═══ Data for this task ═══

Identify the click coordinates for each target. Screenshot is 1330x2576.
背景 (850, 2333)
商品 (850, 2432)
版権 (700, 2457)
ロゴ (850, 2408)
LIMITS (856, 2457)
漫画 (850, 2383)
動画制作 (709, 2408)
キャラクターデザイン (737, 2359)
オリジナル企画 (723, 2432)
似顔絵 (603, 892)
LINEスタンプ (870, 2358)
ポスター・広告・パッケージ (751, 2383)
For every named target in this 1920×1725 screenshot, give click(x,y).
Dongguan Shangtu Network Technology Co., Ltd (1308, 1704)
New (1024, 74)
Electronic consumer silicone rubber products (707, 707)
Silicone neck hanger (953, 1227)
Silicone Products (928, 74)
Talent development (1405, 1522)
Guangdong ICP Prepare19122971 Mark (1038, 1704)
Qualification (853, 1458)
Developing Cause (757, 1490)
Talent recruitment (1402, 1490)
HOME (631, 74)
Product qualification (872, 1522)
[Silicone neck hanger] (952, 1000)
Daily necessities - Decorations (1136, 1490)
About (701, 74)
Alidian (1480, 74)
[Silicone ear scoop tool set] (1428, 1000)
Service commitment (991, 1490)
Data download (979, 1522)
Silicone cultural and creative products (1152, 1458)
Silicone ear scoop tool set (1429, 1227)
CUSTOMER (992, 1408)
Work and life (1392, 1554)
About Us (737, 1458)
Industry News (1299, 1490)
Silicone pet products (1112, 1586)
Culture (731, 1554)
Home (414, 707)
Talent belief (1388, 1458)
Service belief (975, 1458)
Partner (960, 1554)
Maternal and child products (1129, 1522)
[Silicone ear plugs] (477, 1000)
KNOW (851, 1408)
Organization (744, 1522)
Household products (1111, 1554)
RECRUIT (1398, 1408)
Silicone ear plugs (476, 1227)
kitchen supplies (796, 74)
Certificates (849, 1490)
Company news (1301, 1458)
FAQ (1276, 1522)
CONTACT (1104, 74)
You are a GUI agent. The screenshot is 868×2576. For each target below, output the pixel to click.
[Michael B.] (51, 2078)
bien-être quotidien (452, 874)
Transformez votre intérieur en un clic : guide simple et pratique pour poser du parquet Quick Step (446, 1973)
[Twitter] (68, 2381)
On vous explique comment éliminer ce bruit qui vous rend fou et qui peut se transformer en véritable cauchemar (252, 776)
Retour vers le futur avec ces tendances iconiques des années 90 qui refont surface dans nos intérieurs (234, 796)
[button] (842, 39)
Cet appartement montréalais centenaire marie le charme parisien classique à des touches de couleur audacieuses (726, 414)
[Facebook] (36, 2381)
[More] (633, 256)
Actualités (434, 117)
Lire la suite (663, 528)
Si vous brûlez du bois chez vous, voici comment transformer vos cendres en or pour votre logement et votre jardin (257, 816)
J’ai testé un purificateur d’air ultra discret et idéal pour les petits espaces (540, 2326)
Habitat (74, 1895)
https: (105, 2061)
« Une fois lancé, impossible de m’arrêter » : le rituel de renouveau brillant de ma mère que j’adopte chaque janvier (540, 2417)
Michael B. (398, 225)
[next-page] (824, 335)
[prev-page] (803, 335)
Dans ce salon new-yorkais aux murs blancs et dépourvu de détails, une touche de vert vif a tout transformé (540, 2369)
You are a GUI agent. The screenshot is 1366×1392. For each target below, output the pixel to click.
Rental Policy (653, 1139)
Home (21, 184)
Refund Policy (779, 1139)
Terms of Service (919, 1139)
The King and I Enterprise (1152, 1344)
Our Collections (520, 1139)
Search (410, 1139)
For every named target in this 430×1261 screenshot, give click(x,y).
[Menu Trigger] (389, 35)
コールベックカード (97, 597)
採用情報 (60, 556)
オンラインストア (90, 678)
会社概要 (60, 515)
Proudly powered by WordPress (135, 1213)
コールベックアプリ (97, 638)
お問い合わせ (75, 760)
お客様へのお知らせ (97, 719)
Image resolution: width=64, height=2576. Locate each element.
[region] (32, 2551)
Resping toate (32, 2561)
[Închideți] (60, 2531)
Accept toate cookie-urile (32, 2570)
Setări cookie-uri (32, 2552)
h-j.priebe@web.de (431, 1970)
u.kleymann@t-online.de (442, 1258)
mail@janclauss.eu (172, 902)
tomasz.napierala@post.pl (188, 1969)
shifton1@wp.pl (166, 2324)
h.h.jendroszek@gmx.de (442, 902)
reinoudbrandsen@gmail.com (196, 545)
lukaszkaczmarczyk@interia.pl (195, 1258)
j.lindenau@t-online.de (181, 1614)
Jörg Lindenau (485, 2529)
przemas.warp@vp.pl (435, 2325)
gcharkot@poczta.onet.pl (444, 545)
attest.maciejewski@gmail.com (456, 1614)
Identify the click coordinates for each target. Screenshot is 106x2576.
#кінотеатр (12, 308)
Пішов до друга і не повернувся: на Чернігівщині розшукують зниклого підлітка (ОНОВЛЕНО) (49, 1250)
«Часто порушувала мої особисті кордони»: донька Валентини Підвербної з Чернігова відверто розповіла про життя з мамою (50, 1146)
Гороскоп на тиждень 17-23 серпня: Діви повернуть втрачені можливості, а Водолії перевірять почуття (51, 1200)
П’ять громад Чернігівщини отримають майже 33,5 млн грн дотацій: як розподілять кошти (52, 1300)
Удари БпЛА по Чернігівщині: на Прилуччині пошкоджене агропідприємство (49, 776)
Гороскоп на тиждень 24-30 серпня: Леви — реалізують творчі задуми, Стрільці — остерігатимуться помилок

═══

What this task involves
Scan the lines above for "CUSTOMER (992, 1408)" and for "[Silicone ear plugs] (477, 1000)". Repeat exactly the line holding each of them and every line in between.

Written response
CUSTOMER (992, 1408)
Work and life (1392, 1554)
About Us (737, 1458)
Industry News (1299, 1490)
Silicone pet products (1112, 1586)
Culture (731, 1554)
Home (414, 707)
Talent belief (1388, 1458)
Service belief (975, 1458)
Partner (960, 1554)
Maternal and child products (1129, 1522)
[Silicone ear plugs] (477, 1000)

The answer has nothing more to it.